> [Required action]
Set down every line of the data, unchanged and complete.

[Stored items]
══════
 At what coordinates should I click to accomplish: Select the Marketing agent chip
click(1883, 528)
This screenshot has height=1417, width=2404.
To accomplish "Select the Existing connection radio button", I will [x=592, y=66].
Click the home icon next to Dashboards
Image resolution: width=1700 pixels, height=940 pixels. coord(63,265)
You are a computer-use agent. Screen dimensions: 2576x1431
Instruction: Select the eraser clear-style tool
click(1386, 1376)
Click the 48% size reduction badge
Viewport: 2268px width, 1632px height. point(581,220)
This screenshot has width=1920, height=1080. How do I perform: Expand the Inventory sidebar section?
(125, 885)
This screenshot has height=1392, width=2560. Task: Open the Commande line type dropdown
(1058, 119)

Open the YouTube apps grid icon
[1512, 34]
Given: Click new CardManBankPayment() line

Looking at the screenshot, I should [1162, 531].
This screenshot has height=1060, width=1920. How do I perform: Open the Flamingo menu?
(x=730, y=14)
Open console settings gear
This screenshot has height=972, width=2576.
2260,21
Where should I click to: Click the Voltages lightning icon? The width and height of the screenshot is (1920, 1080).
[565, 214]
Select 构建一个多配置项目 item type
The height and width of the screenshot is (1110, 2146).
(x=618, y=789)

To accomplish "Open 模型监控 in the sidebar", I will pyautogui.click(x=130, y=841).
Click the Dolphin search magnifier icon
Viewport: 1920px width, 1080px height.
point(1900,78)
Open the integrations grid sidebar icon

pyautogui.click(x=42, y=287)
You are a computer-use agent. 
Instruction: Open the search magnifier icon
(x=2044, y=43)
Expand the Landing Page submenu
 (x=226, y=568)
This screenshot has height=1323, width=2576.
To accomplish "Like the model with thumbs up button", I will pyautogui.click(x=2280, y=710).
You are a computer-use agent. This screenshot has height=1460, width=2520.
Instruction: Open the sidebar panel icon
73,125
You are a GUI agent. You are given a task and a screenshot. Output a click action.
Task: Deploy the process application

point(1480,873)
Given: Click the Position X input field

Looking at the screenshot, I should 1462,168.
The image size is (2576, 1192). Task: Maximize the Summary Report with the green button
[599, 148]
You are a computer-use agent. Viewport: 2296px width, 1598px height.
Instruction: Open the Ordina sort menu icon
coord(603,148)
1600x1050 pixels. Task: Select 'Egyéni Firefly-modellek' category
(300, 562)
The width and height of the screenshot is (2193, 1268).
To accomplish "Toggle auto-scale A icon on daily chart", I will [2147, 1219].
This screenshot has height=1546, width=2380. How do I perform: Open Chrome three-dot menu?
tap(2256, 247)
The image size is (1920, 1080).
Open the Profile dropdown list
══════
> [Result for this task]
 At what coordinates should I click to accomplish: Select the Marketing agent chip
click(1883, 528)
This screenshot has height=1417, width=2404.
To accomplish "Select the Existing connection radio button", I will [x=592, y=66].
Click the home icon next to Dashboards
Image resolution: width=1700 pixels, height=940 pixels. coord(63,265)
You are a computer-use agent. Screen dimensions: 2576x1431
Instruction: Select the eraser clear-style tool
click(1386, 1376)
Click the 48% size reduction badge
Viewport: 2268px width, 1632px height. point(581,220)
This screenshot has width=1920, height=1080. How do I perform: Expand the Inventory sidebar section?
(125, 885)
This screenshot has height=1392, width=2560. Task: Open the Commande line type dropdown
(1058, 119)

Open the YouTube apps grid icon
[1512, 34]
Given: Click new CardManBankPayment() line

Looking at the screenshot, I should [1162, 531].
This screenshot has height=1060, width=1920. How do I perform: Open the Flamingo menu?
(x=730, y=14)
Open console settings gear
This screenshot has height=972, width=2576.
2260,21
Where should I click to: Click the Voltages lightning icon? The width and height of the screenshot is (1920, 1080).
[565, 214]
Select 构建一个多配置项目 item type
The height and width of the screenshot is (1110, 2146).
(x=618, y=789)

To accomplish "Open 模型监控 in the sidebar", I will pyautogui.click(x=130, y=841).
Click the Dolphin search magnifier icon
Viewport: 1920px width, 1080px height.
point(1900,78)
Open the integrations grid sidebar icon

pyautogui.click(x=42, y=287)
You are a computer-use agent. 
Instruction: Open the search magnifier icon
(x=2044, y=43)
Expand the Landing Page submenu
 (x=226, y=568)
This screenshot has height=1323, width=2576.
To accomplish "Like the model with thumbs up button", I will pyautogui.click(x=2280, y=710).
You are a computer-use agent. This screenshot has height=1460, width=2520.
Instruction: Open the sidebar panel icon
73,125
You are a GUI agent. You are given a task and a screenshot. Output a click action.
Task: Deploy the process application

point(1480,873)
Given: Click the Position X input field

Looking at the screenshot, I should 1462,168.
The image size is (2576, 1192). Task: Maximize the Summary Report with the green button
[599, 148]
You are a computer-use agent. Viewport: 2296px width, 1598px height.
Instruction: Open the Ordina sort menu icon
coord(603,148)
1600x1050 pixels. Task: Select 'Egyéni Firefly-modellek' category
(300, 562)
The width and height of the screenshot is (2193, 1268).
To accomplish "Toggle auto-scale A icon on daily chart", I will [2147, 1219].
This screenshot has height=1546, width=2380. How do I perform: Open Chrome three-dot menu?
tap(2256, 247)
The image size is (1920, 1080).
Open the Profile dropdown list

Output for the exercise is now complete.